§ **Aim**
Quote the lines from the one containing "You are a GUI" up to and including the one containing "point(1626,519)".

§ **Dataset excerpts**
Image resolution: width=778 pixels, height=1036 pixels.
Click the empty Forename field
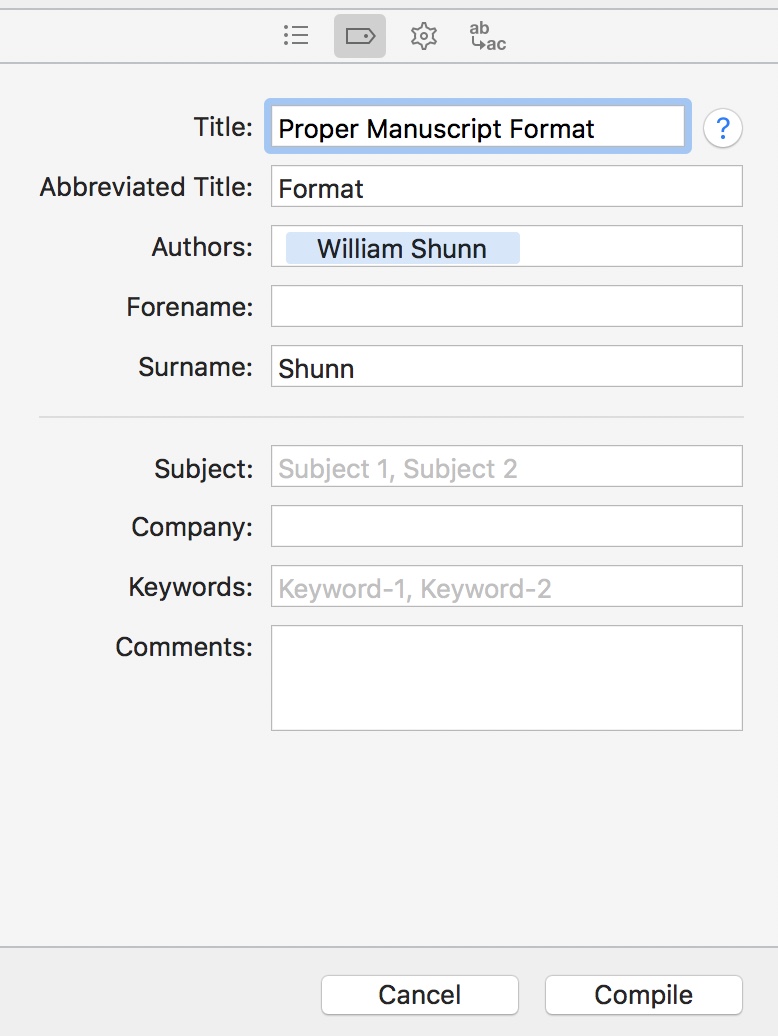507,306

---

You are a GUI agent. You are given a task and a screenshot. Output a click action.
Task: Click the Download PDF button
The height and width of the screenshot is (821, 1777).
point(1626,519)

§ **Worked answer**
You are a GUI agent. You are given a task and a screenshot. Output a click action.
Task: Click the Download PDF button
The height and width of the screenshot is (821, 1777).
point(1626,519)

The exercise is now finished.